Assignment ▸
Please count the lines of the listing below in which "will" occurs, and reply with the number only.

Available data ▸
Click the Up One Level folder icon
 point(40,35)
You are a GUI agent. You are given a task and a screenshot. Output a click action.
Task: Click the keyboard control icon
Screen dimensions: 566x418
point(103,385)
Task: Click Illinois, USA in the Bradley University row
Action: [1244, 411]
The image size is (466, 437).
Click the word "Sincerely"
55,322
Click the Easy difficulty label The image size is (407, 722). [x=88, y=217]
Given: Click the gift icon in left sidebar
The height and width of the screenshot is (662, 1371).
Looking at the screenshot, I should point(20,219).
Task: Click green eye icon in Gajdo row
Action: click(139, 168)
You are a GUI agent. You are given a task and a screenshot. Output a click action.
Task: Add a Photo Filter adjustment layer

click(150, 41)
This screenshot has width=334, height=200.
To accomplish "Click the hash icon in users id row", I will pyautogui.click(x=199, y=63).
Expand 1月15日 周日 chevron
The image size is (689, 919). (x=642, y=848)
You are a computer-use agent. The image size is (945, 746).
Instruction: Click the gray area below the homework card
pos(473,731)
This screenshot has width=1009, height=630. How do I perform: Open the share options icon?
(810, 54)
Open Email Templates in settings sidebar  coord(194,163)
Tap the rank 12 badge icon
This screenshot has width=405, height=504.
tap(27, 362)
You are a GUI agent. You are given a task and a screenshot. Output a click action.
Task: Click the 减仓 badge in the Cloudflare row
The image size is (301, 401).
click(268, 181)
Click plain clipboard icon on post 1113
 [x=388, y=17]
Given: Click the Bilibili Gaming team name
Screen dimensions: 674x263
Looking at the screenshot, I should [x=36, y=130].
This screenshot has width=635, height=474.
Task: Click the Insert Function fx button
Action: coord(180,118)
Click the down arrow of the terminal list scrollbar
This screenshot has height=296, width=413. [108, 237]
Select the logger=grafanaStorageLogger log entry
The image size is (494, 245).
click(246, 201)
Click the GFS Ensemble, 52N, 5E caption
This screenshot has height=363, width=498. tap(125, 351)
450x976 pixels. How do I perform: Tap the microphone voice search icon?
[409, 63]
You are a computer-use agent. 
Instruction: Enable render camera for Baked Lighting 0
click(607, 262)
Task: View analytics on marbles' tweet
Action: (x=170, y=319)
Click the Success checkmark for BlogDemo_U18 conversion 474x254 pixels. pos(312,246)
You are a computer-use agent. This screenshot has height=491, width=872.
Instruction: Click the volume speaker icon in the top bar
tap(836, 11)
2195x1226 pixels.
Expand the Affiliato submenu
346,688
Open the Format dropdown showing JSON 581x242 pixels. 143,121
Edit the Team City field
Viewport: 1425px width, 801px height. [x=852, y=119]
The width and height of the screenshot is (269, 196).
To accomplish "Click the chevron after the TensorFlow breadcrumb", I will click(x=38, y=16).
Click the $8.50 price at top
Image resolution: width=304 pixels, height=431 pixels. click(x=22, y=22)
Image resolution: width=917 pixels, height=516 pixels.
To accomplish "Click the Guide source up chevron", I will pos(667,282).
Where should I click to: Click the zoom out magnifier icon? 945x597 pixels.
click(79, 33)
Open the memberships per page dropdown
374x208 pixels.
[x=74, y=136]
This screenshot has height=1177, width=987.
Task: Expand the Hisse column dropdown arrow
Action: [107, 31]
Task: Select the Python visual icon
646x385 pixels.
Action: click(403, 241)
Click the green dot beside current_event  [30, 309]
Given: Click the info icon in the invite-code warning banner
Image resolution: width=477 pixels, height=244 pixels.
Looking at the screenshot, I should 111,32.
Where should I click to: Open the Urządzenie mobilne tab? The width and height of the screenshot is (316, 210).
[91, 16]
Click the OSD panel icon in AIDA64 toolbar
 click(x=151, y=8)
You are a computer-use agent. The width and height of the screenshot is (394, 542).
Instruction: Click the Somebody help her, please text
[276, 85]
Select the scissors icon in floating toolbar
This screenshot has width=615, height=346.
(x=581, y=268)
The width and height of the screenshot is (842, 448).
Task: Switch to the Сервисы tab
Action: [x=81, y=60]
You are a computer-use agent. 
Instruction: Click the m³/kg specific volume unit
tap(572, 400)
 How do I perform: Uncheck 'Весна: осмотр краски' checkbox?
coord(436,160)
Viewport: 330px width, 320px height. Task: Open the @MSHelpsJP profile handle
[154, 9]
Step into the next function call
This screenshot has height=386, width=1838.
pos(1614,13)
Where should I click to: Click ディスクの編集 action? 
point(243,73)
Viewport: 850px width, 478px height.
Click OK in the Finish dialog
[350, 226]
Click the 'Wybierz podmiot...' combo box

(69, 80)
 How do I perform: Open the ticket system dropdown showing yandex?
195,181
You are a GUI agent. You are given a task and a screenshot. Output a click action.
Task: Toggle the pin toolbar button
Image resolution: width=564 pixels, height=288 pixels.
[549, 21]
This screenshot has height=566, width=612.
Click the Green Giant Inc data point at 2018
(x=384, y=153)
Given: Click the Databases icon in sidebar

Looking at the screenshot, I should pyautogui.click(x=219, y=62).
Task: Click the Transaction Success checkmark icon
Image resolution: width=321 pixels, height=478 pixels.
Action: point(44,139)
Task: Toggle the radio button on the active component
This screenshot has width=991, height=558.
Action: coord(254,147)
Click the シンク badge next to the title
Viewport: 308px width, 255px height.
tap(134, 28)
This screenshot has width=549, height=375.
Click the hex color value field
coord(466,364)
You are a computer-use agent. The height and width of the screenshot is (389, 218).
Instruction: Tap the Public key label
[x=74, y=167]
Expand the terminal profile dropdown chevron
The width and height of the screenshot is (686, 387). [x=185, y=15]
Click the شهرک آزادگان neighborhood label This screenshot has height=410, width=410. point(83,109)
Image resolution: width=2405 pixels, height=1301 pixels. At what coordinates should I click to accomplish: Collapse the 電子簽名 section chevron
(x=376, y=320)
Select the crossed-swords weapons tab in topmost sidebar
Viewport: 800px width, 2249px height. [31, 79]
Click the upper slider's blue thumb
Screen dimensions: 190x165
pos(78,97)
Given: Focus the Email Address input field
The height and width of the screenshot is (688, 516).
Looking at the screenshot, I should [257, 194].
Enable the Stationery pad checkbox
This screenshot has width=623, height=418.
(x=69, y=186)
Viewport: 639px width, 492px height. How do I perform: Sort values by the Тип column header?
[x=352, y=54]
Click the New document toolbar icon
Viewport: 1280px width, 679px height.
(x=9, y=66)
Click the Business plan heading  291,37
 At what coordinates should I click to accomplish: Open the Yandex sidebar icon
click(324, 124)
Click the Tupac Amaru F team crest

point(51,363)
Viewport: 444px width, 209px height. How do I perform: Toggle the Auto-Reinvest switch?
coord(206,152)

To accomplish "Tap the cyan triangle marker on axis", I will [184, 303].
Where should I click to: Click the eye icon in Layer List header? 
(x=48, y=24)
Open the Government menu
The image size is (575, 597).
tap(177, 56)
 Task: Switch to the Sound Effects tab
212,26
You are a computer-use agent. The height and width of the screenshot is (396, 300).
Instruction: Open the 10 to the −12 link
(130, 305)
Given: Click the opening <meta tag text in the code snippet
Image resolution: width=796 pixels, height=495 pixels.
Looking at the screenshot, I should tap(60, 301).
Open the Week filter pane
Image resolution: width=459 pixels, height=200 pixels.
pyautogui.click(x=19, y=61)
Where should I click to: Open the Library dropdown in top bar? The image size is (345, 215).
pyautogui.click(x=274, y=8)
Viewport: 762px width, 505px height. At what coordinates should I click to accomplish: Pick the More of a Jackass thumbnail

Written answer ▸
4